[Rows on where targets show up]:

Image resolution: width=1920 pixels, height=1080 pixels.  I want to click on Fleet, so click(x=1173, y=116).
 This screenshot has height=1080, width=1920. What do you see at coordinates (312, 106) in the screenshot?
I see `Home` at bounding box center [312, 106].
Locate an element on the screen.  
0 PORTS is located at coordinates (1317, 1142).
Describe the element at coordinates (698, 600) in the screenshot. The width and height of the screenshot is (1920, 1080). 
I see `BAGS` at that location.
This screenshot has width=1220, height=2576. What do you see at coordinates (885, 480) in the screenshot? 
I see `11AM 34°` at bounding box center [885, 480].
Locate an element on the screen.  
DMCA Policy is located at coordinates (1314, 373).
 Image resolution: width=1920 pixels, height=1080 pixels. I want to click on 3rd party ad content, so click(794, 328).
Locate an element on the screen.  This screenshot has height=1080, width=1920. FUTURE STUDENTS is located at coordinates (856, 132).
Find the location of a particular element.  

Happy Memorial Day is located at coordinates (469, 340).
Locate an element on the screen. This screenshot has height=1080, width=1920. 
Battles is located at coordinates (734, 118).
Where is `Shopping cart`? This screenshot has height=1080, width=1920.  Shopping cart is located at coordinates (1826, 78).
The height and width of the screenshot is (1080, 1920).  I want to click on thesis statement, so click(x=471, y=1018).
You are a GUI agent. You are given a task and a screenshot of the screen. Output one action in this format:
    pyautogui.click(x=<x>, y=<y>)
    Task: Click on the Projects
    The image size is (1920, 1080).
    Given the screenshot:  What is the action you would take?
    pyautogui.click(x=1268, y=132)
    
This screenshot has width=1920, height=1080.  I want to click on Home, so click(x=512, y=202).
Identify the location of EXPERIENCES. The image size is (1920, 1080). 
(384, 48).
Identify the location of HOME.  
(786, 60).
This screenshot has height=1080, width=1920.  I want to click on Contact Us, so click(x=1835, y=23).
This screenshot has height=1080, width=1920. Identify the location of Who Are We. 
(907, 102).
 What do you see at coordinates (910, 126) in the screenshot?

[Stated exercise]:
Copy the material from its start up to and including the line with "Happy Memorial Day", changing "element" to "item" wherever it occurs and leaving everything else as is.

[Correct result]:
Image resolution: width=1920 pixels, height=1080 pixels.  I want to click on Fleet, so click(x=1173, y=116).
 This screenshot has height=1080, width=1920. What do you see at coordinates (312, 106) in the screenshot?
I see `Home` at bounding box center [312, 106].
Locate an item on the screen.  
0 PORTS is located at coordinates (1317, 1142).
Describe the item at coordinates (698, 600) in the screenshot. The width and height of the screenshot is (1920, 1080). 
I see `BAGS` at that location.
This screenshot has width=1220, height=2576. What do you see at coordinates (885, 480) in the screenshot? 
I see `11AM 34°` at bounding box center [885, 480].
Locate an item on the screen.  
DMCA Policy is located at coordinates (1314, 373).
 Image resolution: width=1920 pixels, height=1080 pixels. I want to click on 3rd party ad content, so click(794, 328).
Locate an item on the screen.  This screenshot has height=1080, width=1920. FUTURE STUDENTS is located at coordinates (856, 132).
Find the location of a particular item.  

Happy Memorial Day is located at coordinates (469, 340).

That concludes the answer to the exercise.